The ever famous "sanding bar"... 11" I've got a few with different
grades of paper, and a few different lengths, this is the one I prefer
for this size work though.
I didn't mention either that I'm using mostly CA on this plane, the engine-mount area, and wing-joint will be done with 30min epoxy, as well as mounting the rear stabs... but medium CA is working great in this climate..
And Pic #2. is my best friend today... if you don't have one of these I highly suggest it as a next tool for building. It picked up my production immensely. I got this at HarborFreight many years ago at one of thier sales for about $40. What used to take hours sometimes, now takes literally seconds.. and what it doesn't do, the bar-sander picks up for near perfect fits.
I'm pumped to get the covering on already..this thing's screaming graphics to me.. ahh.. I've got a ways yet..although its going much quicker then I thought.. I'm working on the rear stab/elevator.. will have some more pics in a while...
I'd forgotten how much I enjoy building really.. life's good.
|Mar 09, 2011, 09:00 PM|
I can see if this plane were going to be electric, I could probably rethink alot of the structure, as there's nowhere near the vibration with electric power... but I'm just thinking full on HOT DOGGER!!.. haha.. its been a while since I've had a hot-dogger.. and this little plane with a .45 or .46 is just the ticket. I think there's just enough there to hold onto that engine..
I almost didn't build it, and was going to start another one, but I caught a few of these Dazzlers on YouTube and they were just too cool... and someone at my club had the TowerHobbies Uproar flying a few days back..which is a very similar plane.. they look like they fly pretty light anyways... We'll know in a few weeks hopefully..

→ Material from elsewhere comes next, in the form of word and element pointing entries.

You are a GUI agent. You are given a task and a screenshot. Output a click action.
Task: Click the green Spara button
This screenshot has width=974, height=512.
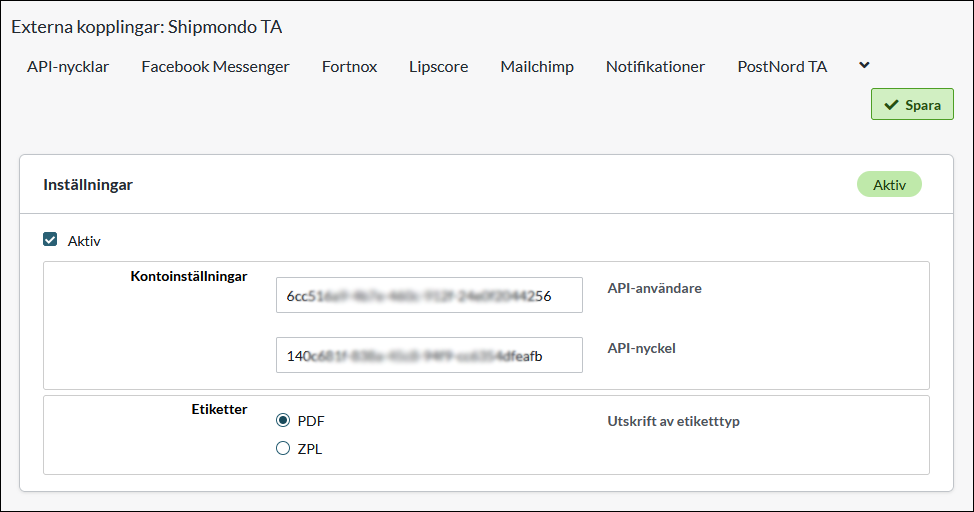(x=911, y=104)
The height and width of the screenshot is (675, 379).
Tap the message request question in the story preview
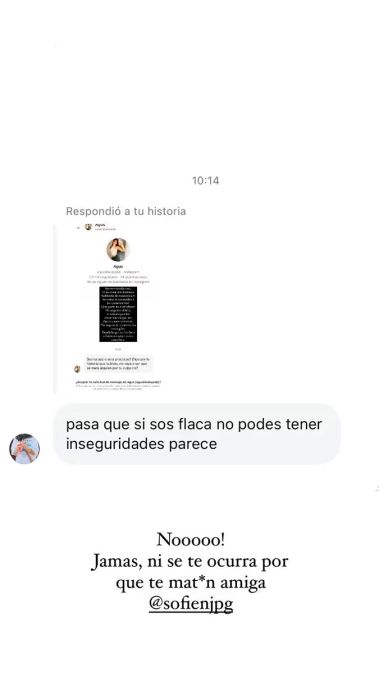118,382
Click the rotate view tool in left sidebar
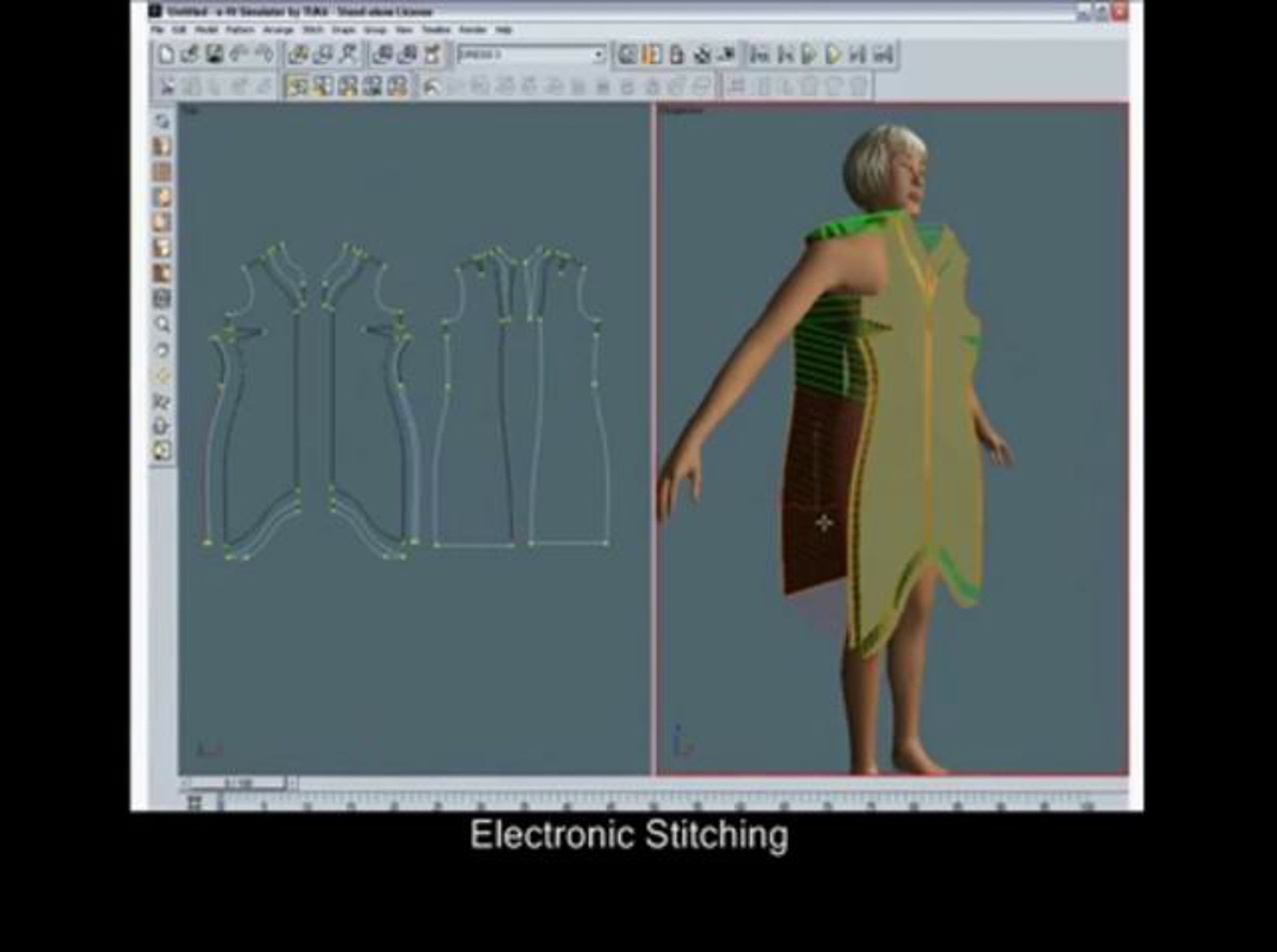Screen dimensions: 1277x952 pos(162,350)
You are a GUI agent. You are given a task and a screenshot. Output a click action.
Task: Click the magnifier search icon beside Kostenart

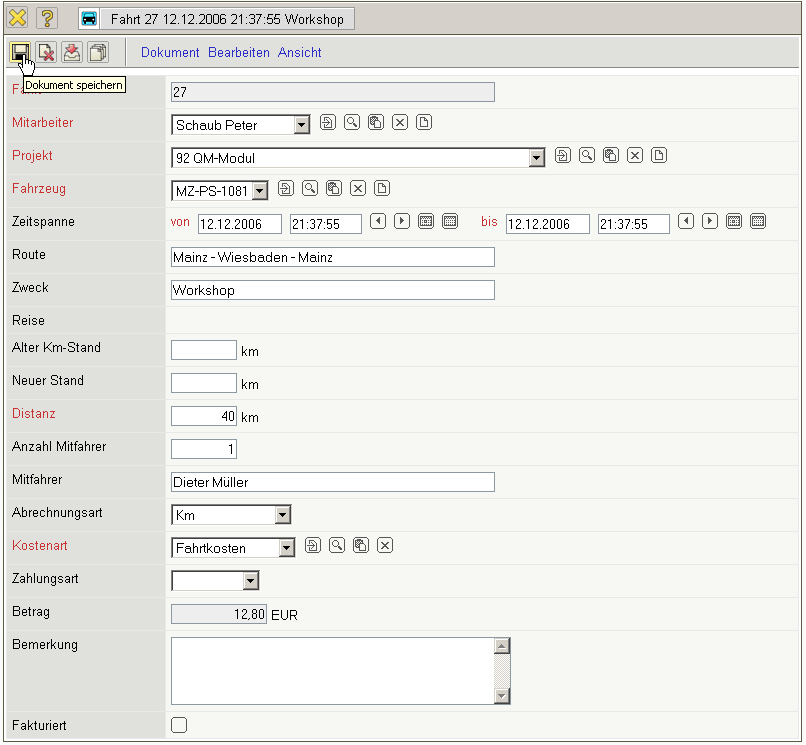[x=337, y=545]
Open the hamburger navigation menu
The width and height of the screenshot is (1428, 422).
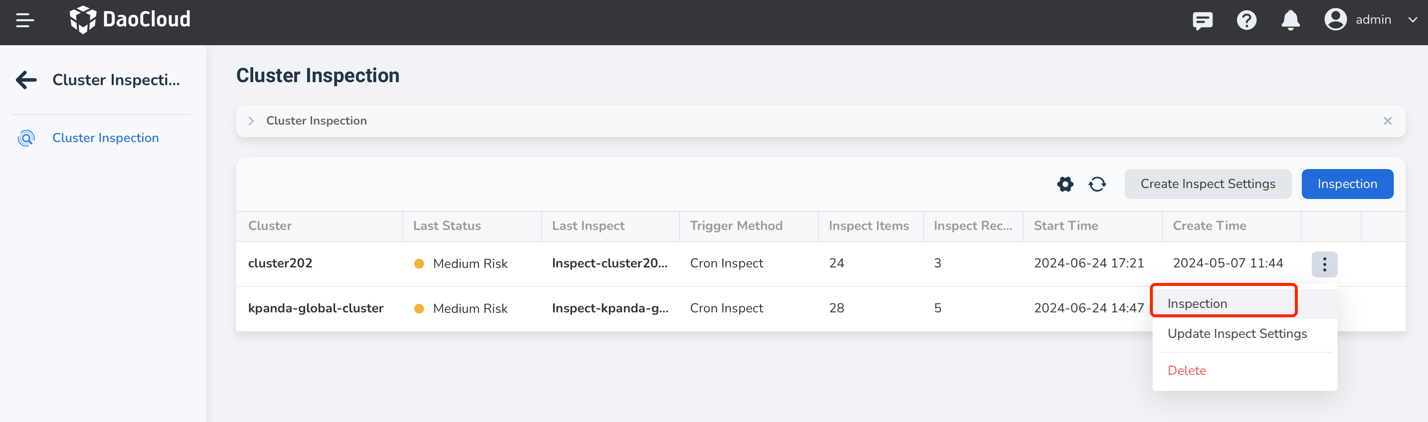tap(25, 20)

Still working on rear-stab area.. I'll be back..
|Mar 09, 2011, 10:27 PM|
The elevtor/stab area...
Pic #1. is the rough cut of the frame, identical to what I did with the fin/rudder.
Pic #2. shows the short frame-member on the right is cut to size/angles and ready to glue. I use that to fabricate the short left frame-member pictured before I glue.
Pic #3. The main frame is glued. The gussets are ready to glue in. These are the inboard gussuts, theres also gussets at the tips which the next few pics will show.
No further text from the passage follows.